Peraih BEST IN CITIZEN JOURNALISM 2015 AWARD dari KOMPASIANA ** Penggemar Nasi Pecel ** BLOG: gapeysandy.wordpress.com ** EMAIL: gapeysandy@gmail.com ** TWITTER: @Gaper_Fadli ** IG: r_fadli

Selanjutnya

Tutup

Analisis Artikel Utama

Ada AHY di Antara SBY dan Prabowo-Sandiaga

21 November 2018   21:58 Diperbarui: 23 November 2018   10:23 1479
+
Laporkan Konten
Laporkan Akun
Kompasiana adalah platform blog. Konten ini menjadi tanggung jawab bloger dan tidak mewakili pandangan redaksi Kompas.
Lihat foto
SBY, AHY, Prabowo dalam satu pertemuan. (Foto: merdeka.com/muhammad luthfi rahman)

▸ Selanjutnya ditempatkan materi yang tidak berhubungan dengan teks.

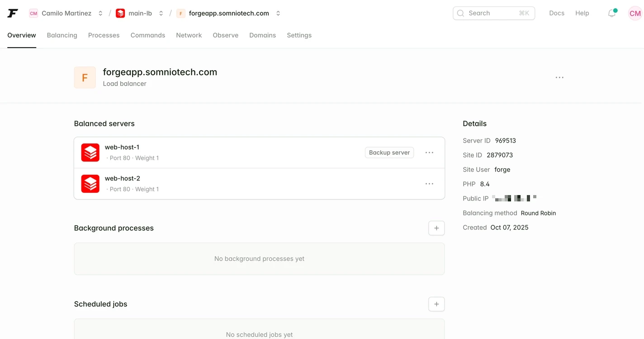Viewport: 644px width, 339px height.
Task: Open the CM user avatar menu
Action: click(x=635, y=14)
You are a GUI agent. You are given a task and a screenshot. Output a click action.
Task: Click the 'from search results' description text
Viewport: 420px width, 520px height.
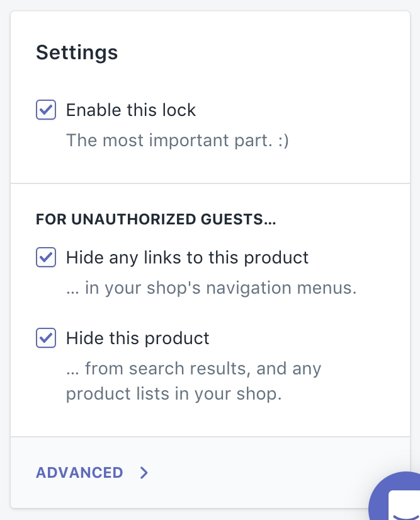click(193, 368)
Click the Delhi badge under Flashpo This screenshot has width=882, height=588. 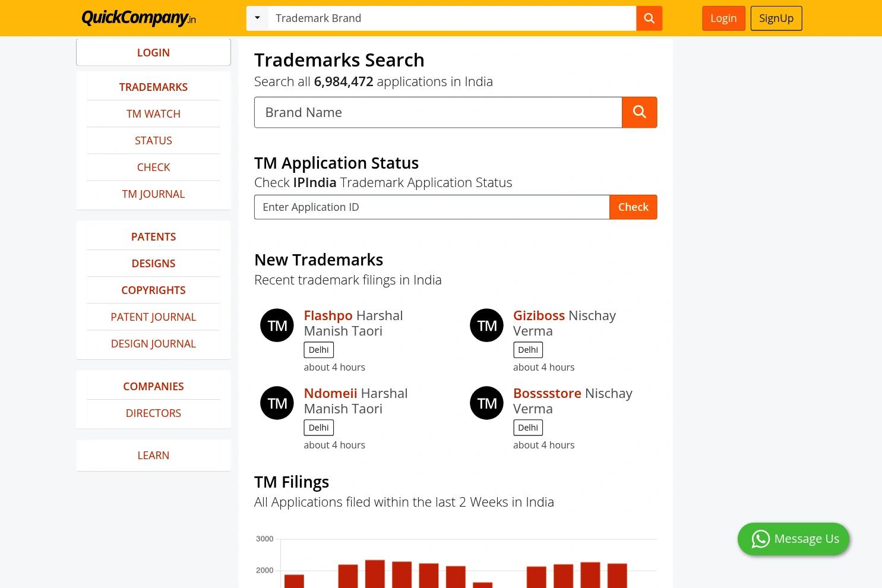click(318, 349)
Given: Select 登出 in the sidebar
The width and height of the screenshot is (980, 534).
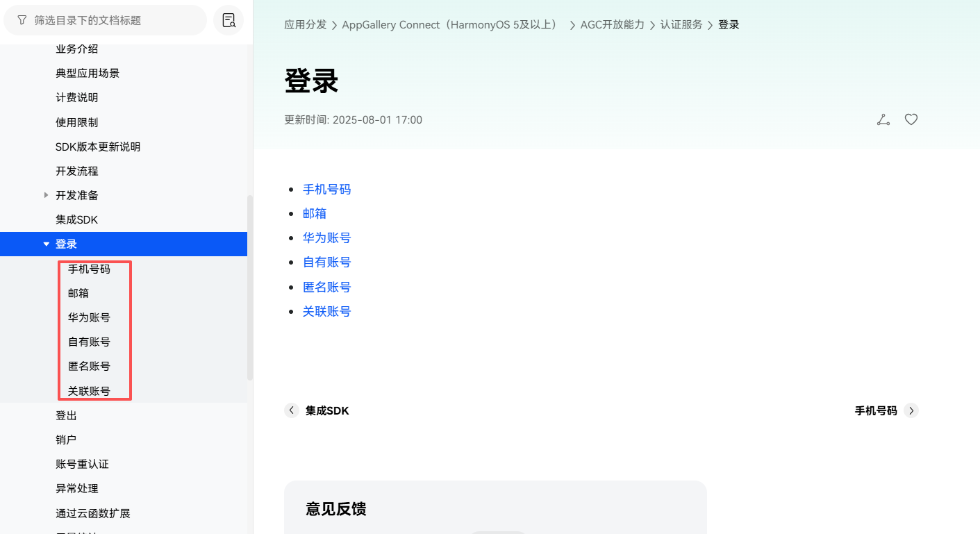Looking at the screenshot, I should point(66,415).
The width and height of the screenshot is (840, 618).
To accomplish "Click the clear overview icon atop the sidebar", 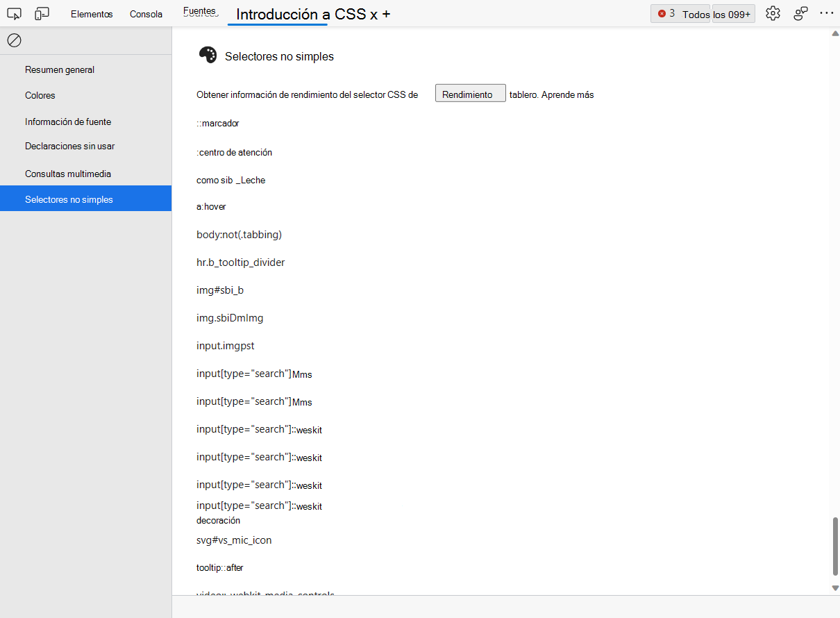I will coord(15,40).
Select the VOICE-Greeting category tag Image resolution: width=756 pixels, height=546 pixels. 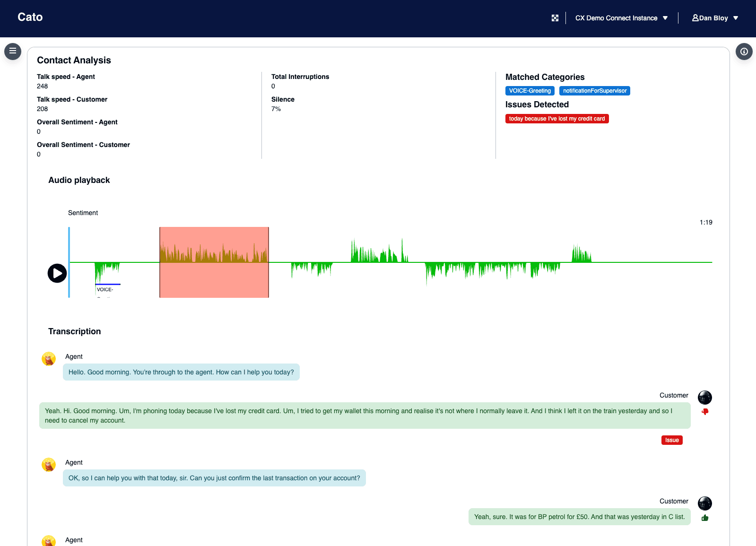click(530, 91)
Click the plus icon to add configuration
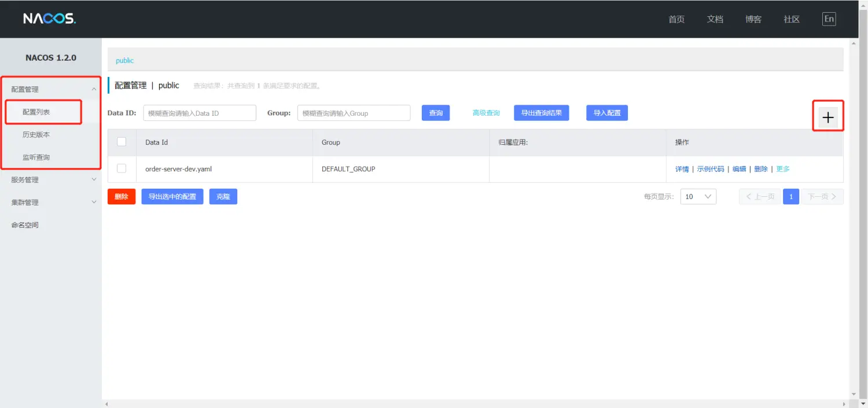The height and width of the screenshot is (408, 868). coord(828,117)
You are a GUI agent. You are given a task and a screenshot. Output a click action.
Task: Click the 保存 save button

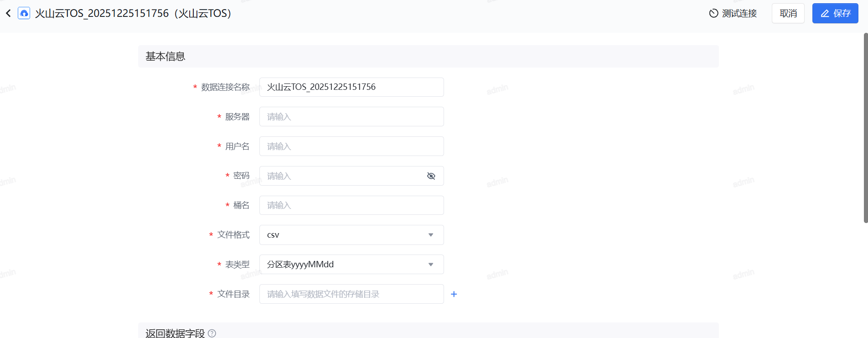835,13
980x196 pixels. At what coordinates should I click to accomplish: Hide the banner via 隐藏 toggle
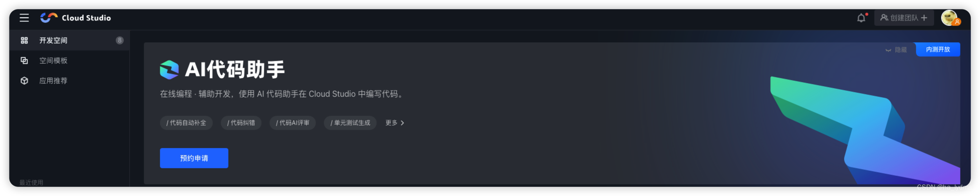click(x=896, y=50)
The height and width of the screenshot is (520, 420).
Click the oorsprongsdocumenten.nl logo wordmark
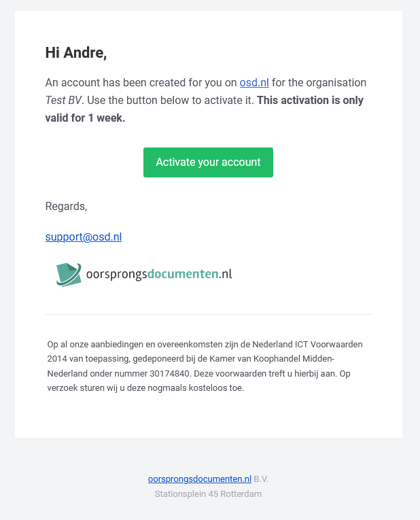[159, 274]
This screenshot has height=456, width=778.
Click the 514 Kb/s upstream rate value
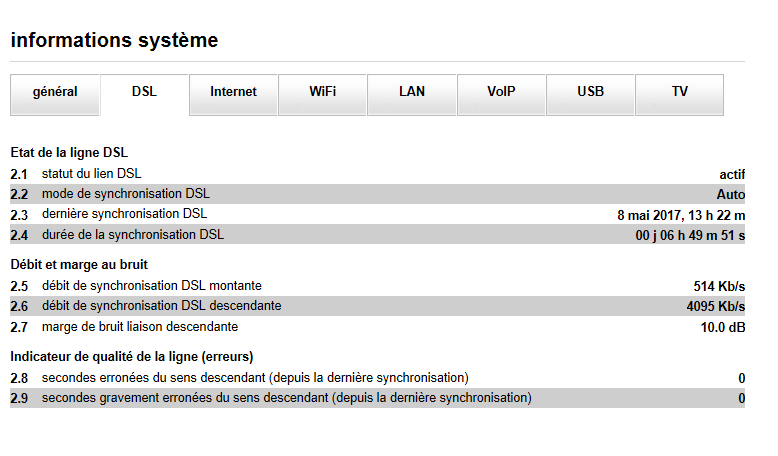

“Leiden is lijden!”, Memimpin adalah menderita!

Saya yakin, Soesilo Bambang Yudhoyono (SBY) tahu benar pepatah Belanda itu. Dua periode memimpin negeri ini, ia tentu sangat mengenal, lika-liku, suka dan duka menjadi seorang pemimpin. Mulai dari disanjung puja-puji, sampai dikritisi, fitnah dan masih banyak lagi. Risiko pemimpin ya begitu, seperti pepatah barusan, karena pemimpin itu tak kurang dan tak lebih, sama dengan penderitaan.

Lima tahun lalu, ketika masih berkuasa, SBY mengaku mendengar kritikan dari banyak pihak, terkait kepemimpinannya yang dinilai tidak tegas. SBY pun menjawab kritik tersebut. Sekaligus mengomentari nyinyiran orang, yang katanya minta, agar supaya dirinya tak perlu banyak menyinggung perkara Hak Asasi Manusia dan Kemanusiaan.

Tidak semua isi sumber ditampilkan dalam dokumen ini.